## [EXERCISE INPUTS]
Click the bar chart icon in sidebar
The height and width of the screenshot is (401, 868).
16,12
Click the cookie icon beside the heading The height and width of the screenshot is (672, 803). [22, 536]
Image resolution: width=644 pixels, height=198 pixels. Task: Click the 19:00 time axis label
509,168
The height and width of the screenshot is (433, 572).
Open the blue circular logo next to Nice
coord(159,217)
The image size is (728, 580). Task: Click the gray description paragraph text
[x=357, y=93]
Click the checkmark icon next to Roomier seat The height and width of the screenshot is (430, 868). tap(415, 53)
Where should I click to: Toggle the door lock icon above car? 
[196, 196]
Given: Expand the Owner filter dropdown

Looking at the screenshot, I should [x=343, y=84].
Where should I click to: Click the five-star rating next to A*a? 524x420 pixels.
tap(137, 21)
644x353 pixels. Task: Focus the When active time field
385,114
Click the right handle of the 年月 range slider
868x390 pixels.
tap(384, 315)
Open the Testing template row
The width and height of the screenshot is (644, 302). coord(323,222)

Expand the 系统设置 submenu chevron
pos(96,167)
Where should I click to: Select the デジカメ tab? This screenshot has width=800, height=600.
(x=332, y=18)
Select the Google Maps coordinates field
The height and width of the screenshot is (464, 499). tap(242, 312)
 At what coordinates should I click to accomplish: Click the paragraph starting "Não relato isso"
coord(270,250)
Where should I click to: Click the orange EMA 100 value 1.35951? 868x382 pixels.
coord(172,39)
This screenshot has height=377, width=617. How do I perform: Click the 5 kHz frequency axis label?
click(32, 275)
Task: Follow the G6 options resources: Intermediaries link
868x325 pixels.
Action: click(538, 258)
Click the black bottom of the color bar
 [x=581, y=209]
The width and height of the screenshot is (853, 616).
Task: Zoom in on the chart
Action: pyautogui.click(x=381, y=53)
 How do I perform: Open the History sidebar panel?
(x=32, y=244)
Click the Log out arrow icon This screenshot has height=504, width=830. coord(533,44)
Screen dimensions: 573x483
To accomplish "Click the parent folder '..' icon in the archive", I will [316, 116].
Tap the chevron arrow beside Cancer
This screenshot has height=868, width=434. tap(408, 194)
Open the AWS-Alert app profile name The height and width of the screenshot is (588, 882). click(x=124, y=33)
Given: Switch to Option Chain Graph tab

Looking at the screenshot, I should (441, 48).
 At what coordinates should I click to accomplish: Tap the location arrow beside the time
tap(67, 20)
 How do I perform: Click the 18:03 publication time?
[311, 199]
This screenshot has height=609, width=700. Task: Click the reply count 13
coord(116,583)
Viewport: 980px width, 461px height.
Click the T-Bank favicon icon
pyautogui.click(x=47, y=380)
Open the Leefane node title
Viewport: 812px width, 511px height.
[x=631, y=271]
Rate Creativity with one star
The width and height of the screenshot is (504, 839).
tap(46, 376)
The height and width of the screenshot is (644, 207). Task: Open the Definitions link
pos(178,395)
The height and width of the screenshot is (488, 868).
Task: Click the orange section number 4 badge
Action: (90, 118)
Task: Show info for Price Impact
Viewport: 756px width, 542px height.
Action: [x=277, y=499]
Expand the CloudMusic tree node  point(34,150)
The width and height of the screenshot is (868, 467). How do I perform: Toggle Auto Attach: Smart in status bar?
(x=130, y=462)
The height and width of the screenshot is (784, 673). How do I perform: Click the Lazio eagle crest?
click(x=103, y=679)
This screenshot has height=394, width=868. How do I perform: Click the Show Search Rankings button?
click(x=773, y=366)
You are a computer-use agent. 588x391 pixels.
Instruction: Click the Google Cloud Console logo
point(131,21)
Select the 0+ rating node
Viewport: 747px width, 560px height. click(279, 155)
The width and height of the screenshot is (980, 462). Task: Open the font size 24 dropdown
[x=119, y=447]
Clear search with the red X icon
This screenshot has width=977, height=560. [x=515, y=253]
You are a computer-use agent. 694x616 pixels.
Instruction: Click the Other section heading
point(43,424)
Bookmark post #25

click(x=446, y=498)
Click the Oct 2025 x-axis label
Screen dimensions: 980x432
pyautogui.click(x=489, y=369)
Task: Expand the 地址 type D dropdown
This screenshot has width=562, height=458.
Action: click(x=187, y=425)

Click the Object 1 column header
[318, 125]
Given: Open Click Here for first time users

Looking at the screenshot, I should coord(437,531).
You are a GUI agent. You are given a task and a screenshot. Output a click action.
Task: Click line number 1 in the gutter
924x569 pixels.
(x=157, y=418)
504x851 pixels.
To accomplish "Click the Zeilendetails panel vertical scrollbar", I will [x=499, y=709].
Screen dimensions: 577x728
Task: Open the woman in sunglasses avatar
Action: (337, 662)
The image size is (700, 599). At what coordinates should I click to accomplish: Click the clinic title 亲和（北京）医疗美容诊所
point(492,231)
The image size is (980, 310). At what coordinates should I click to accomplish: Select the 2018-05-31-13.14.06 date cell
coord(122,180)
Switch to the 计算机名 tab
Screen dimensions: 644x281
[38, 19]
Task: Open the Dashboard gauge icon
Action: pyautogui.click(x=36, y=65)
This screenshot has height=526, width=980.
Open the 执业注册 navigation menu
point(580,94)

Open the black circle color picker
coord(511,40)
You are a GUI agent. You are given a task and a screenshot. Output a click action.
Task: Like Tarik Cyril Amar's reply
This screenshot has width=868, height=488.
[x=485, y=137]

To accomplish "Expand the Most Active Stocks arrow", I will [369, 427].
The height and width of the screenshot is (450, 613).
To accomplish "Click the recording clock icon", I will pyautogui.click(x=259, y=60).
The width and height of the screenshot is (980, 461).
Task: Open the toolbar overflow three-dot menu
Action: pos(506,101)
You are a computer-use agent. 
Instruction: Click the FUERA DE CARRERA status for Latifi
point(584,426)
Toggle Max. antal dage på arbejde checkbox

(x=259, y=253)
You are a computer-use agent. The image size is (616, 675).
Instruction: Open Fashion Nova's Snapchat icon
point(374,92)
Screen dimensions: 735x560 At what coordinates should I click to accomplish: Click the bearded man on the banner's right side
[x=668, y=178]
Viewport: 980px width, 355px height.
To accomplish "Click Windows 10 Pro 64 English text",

## [THE TASK]
Copy each line of the records containing the string "computer".

## [EXERCISE RESPONSE]
You are a computer-use agent. 588x391 pixels.
You are a computer-use agent. 694x616 pixels.
You are a computer-use agent. 
You are a computer-use agent. The image size is (616, 675).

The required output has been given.